■ **Required task**:
Copy the data below line for line, changing nothing.

[Records]
-------
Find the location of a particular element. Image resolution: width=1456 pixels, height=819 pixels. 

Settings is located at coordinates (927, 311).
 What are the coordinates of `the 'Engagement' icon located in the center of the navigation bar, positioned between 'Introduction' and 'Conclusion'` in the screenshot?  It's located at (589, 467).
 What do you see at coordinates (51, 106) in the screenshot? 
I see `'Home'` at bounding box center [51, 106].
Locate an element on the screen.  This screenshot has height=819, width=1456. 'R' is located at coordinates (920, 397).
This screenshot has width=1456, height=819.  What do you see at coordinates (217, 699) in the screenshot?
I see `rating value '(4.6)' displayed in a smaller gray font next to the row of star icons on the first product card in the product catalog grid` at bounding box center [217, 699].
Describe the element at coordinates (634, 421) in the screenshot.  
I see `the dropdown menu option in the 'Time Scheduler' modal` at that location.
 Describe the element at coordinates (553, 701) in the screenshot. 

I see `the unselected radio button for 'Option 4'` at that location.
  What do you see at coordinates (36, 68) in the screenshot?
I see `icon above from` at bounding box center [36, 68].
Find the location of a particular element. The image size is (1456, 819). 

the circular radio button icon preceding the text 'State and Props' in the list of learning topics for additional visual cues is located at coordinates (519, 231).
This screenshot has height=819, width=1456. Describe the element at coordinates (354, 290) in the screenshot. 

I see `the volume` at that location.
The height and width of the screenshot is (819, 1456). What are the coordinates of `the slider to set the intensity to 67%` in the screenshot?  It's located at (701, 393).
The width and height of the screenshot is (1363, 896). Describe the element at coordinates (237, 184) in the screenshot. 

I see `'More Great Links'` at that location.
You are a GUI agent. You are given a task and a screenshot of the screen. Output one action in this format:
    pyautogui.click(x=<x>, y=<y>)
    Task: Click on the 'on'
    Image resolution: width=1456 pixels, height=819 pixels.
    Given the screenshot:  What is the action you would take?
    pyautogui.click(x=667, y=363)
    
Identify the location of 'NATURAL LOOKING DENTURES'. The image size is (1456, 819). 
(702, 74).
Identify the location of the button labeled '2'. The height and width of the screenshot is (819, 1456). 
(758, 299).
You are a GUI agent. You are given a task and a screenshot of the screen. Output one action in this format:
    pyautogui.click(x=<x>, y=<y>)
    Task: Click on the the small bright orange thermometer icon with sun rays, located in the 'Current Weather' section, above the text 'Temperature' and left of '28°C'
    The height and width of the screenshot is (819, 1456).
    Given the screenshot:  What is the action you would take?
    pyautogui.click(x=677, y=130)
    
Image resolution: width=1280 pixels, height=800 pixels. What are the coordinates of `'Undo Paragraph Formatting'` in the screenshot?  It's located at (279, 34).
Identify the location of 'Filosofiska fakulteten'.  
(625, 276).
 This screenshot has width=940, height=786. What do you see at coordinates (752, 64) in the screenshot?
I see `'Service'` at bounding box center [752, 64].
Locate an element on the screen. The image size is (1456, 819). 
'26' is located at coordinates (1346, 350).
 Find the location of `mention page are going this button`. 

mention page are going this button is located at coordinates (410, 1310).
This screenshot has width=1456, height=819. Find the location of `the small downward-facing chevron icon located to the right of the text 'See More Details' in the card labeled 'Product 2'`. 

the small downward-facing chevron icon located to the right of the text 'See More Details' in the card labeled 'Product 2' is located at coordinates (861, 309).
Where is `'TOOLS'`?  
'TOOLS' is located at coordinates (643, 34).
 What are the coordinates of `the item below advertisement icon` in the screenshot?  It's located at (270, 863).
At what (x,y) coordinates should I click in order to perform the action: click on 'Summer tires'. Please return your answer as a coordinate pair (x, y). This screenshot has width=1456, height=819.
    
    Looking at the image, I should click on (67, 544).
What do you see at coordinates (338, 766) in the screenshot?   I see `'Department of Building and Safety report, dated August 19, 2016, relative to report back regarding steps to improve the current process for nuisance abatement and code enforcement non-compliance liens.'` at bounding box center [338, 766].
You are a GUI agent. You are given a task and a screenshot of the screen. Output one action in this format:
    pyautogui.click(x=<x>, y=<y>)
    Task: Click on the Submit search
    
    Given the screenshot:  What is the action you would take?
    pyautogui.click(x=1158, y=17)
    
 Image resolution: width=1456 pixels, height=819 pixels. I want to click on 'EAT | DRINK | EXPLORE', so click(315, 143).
-------
■ **Exercise answer**:
Find the location of a particular element. Image resolution: width=1456 pixels, height=819 pixels. 

Settings is located at coordinates (927, 311).
 What are the coordinates of `the 'Engagement' icon located in the center of the navigation bar, positioned between 'Introduction' and 'Conclusion'` in the screenshot?  It's located at (589, 467).
 What do you see at coordinates (51, 106) in the screenshot? 
I see `'Home'` at bounding box center [51, 106].
Locate an element on the screen.  This screenshot has height=819, width=1456. 'R' is located at coordinates (920, 397).
This screenshot has width=1456, height=819.  What do you see at coordinates (217, 699) in the screenshot?
I see `rating value '(4.6)' displayed in a smaller gray font next to the row of star icons on the first product card in the product catalog grid` at bounding box center [217, 699].
Describe the element at coordinates (634, 421) in the screenshot.  
I see `the dropdown menu option in the 'Time Scheduler' modal` at that location.
 Describe the element at coordinates (553, 701) in the screenshot. 

I see `the unselected radio button for 'Option 4'` at that location.
  What do you see at coordinates (36, 68) in the screenshot?
I see `icon above from` at bounding box center [36, 68].
Find the location of a particular element. The image size is (1456, 819). 

the circular radio button icon preceding the text 'State and Props' in the list of learning topics for additional visual cues is located at coordinates (519, 231).
This screenshot has height=819, width=1456. Describe the element at coordinates (354, 290) in the screenshot. 

I see `the volume` at that location.
The height and width of the screenshot is (819, 1456). What are the coordinates of `the slider to set the intensity to 67%` in the screenshot?  It's located at (701, 393).
The width and height of the screenshot is (1363, 896). Describe the element at coordinates (237, 184) in the screenshot. 

I see `'More Great Links'` at that location.
You are a GUI agent. You are given a task and a screenshot of the screen. Output one action in this format:
    pyautogui.click(x=<x>, y=<y>)
    Task: Click on the 'on'
    Image resolution: width=1456 pixels, height=819 pixels.
    Given the screenshot:  What is the action you would take?
    pyautogui.click(x=667, y=363)
    
Identify the location of 'NATURAL LOOKING DENTURES'. The image size is (1456, 819). 
(702, 74).
Identify the location of the button labeled '2'. The height and width of the screenshot is (819, 1456). 
(758, 299).
You are a GUI agent. You are given a task and a screenshot of the screen. Output one action in this format:
    pyautogui.click(x=<x>, y=<y>)
    Task: Click on the the small bright orange thermometer icon with sun rays, located in the 'Current Weather' section, above the text 'Temperature' and left of '28°C'
    The height and width of the screenshot is (819, 1456).
    Given the screenshot:  What is the action you would take?
    pyautogui.click(x=677, y=130)
    
Image resolution: width=1280 pixels, height=800 pixels. What are the coordinates of `'Undo Paragraph Formatting'` in the screenshot?  It's located at (279, 34).
Identify the location of 'Filosofiska fakulteten'.  
(625, 276).
 This screenshot has width=940, height=786. What do you see at coordinates (752, 64) in the screenshot?
I see `'Service'` at bounding box center [752, 64].
Locate an element on the screen. The image size is (1456, 819). 
'26' is located at coordinates (1346, 350).
 Find the location of `mention page are going this button`. 

mention page are going this button is located at coordinates (410, 1310).
This screenshot has width=1456, height=819. Find the location of `the small downward-facing chevron icon located to the right of the text 'See More Details' in the card labeled 'Product 2'`. 

the small downward-facing chevron icon located to the right of the text 'See More Details' in the card labeled 'Product 2' is located at coordinates (861, 309).
Where is `'TOOLS'`?  
'TOOLS' is located at coordinates (643, 34).
 What are the coordinates of `the item below advertisement icon` in the screenshot?  It's located at (270, 863).
At what (x,y) coordinates should I click in order to perform the action: click on 'Summer tires'. Please return your answer as a coordinate pair (x, y). This screenshot has width=1456, height=819.
    
    Looking at the image, I should click on (67, 544).
What do you see at coordinates (338, 766) in the screenshot?   I see `'Department of Building and Safety report, dated August 19, 2016, relative to report back regarding steps to improve the current process for nuisance abatement and code enforcement non-compliance liens.'` at bounding box center [338, 766].
You are a GUI agent. You are given a task and a screenshot of the screen. Output one action in this format:
    pyautogui.click(x=<x>, y=<y>)
    Task: Click on the Submit search
    
    Given the screenshot:  What is the action you would take?
    pyautogui.click(x=1158, y=17)
    
 Image resolution: width=1456 pixels, height=819 pixels. I want to click on 'EAT | DRINK | EXPLORE', so click(315, 143).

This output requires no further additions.